Collected data entries:
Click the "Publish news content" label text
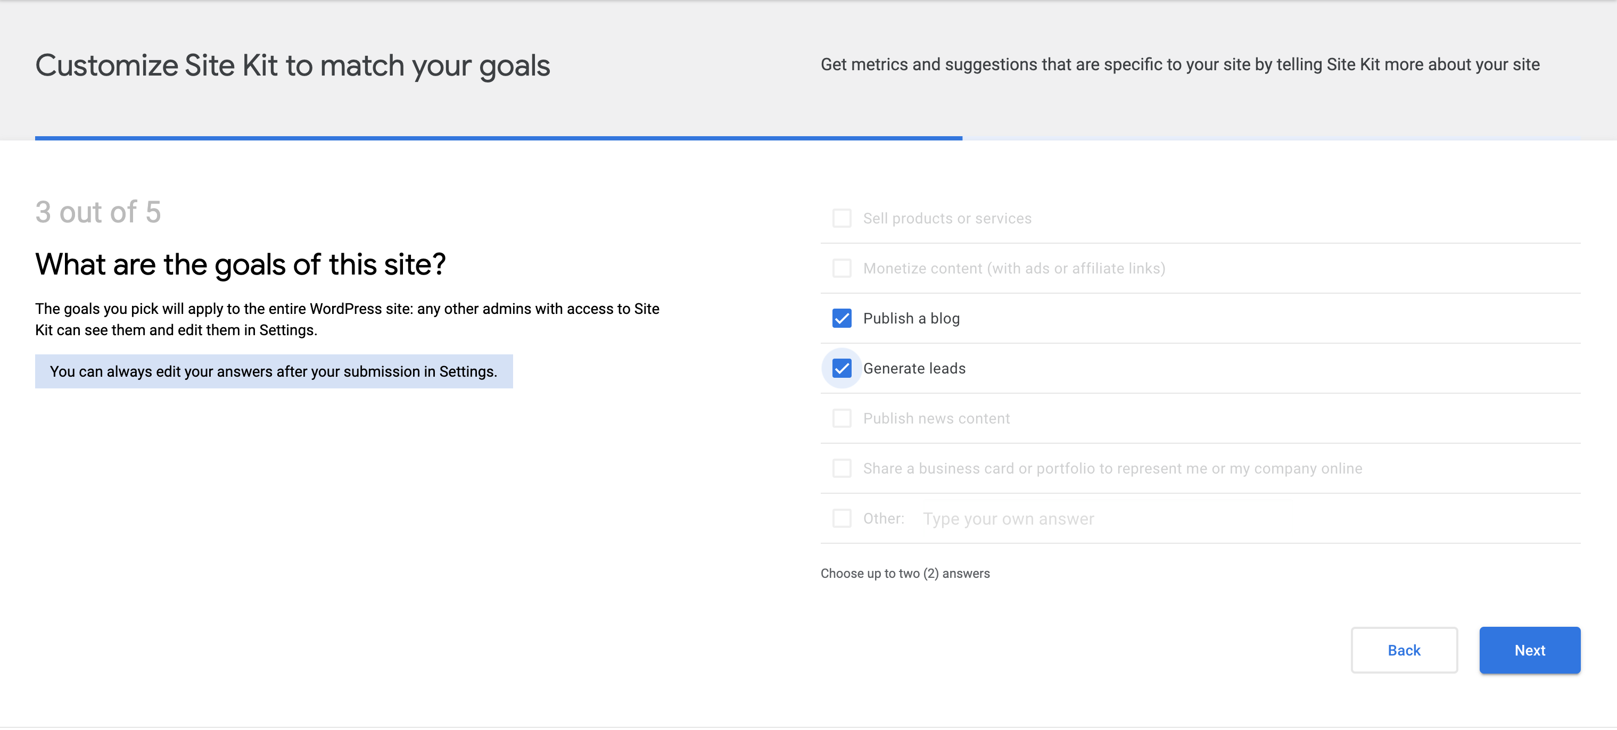This screenshot has height=730, width=1617. pos(936,418)
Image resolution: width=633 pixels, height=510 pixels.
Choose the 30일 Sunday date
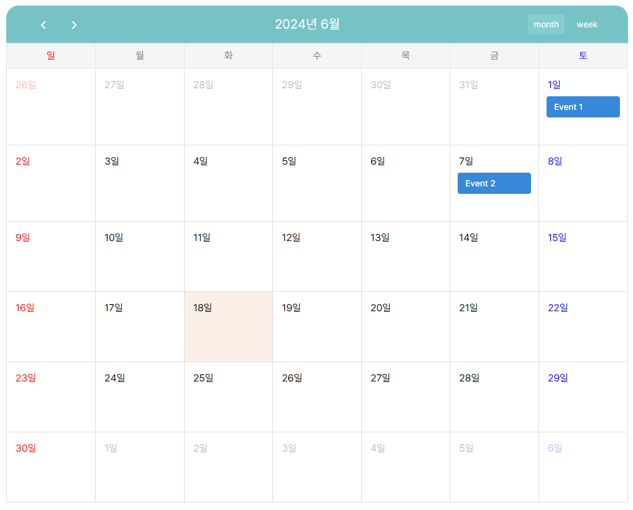tap(26, 449)
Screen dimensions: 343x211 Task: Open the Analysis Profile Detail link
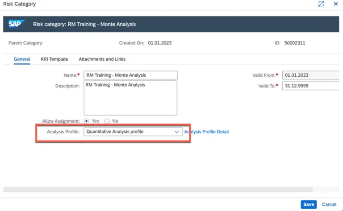coord(207,132)
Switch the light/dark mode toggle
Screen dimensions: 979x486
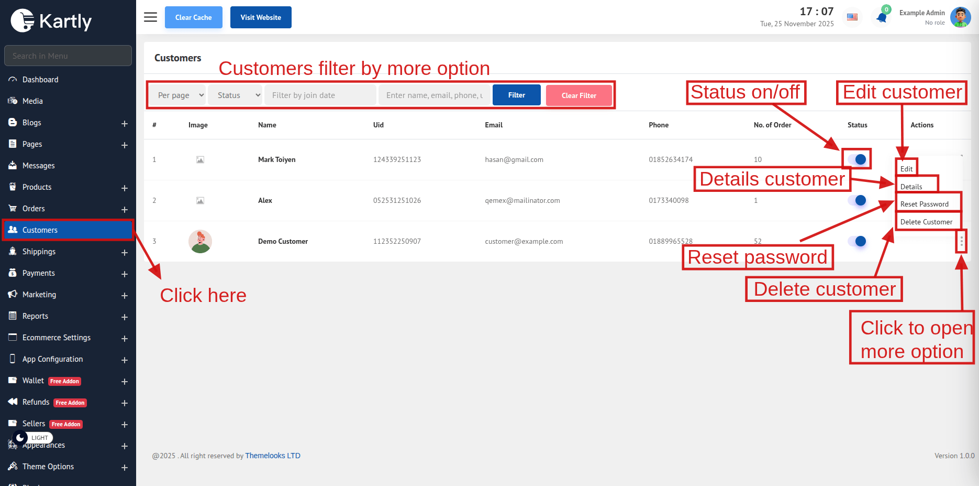tap(21, 437)
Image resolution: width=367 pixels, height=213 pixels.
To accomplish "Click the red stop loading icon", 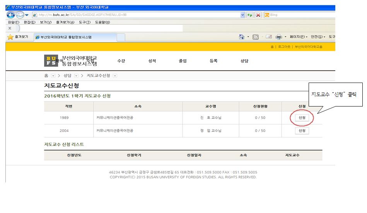I will click(x=258, y=15).
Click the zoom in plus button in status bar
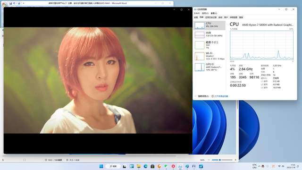Screen dimensions: 302x170 pos(235,160)
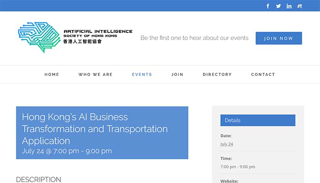Click the Details panel header
The height and width of the screenshot is (183, 320).
(x=258, y=120)
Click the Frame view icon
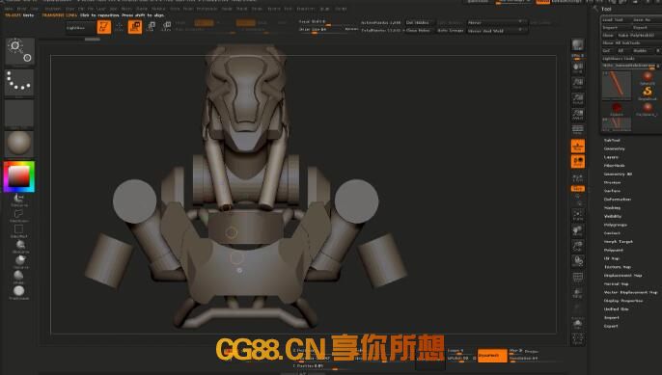 (x=577, y=215)
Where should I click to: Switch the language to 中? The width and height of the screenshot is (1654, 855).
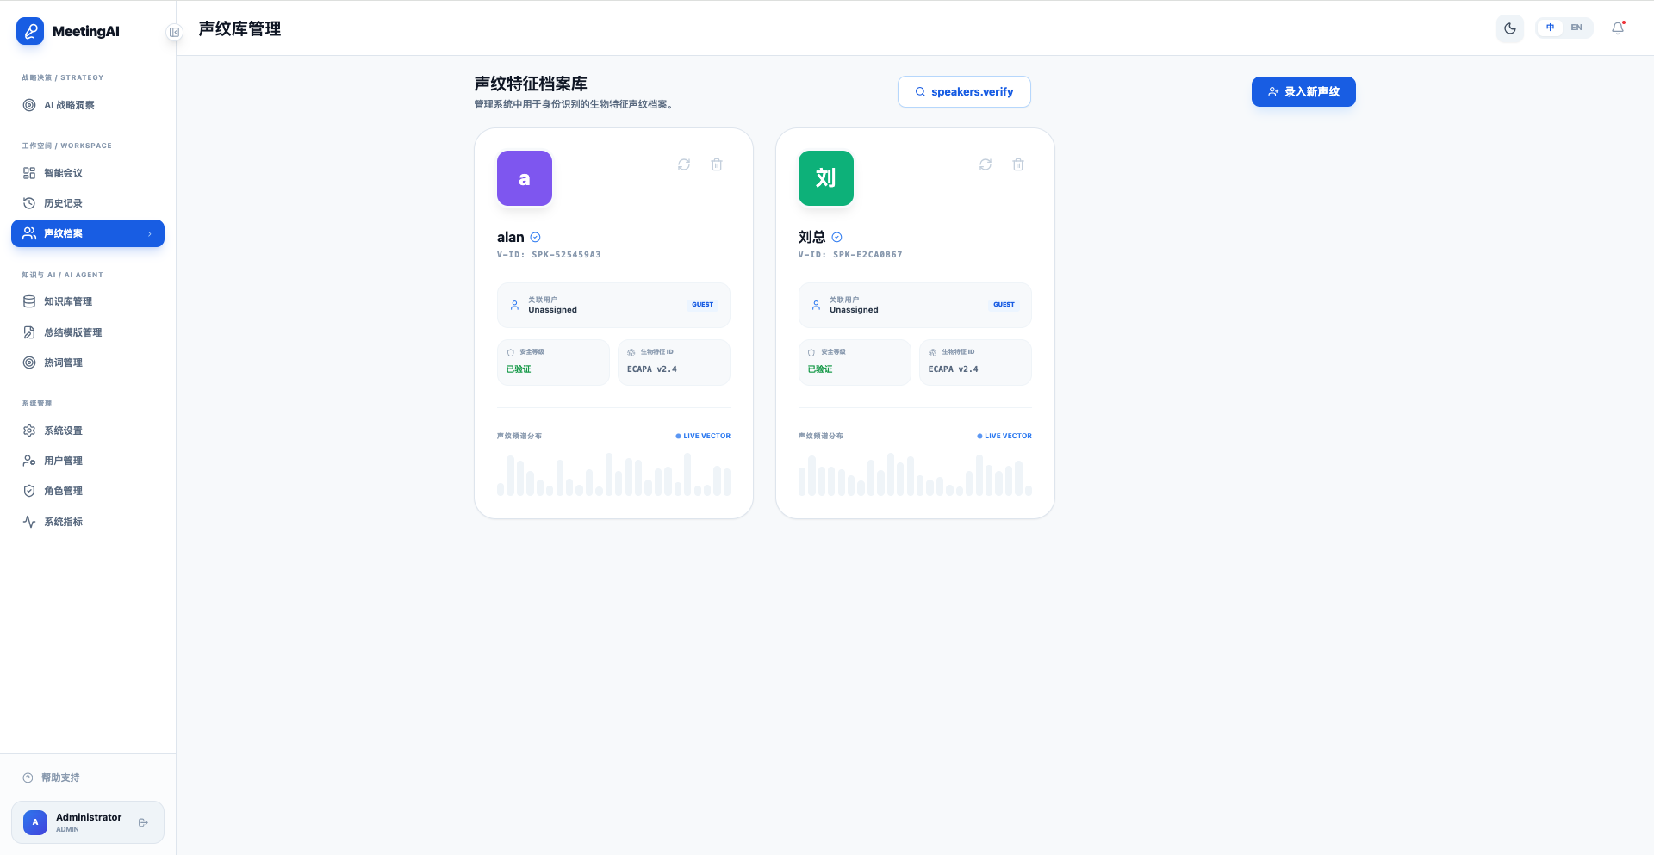(x=1550, y=28)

→ THE TASK: Return exactly the lines from the one with "Where should I" through the last line of the entries above, both ends included. No pictures may appear in the copy.

→ ANSWER:
Where should I click to: Switch the language to 中? The width and height of the screenshot is (1654, 855).
(x=1550, y=28)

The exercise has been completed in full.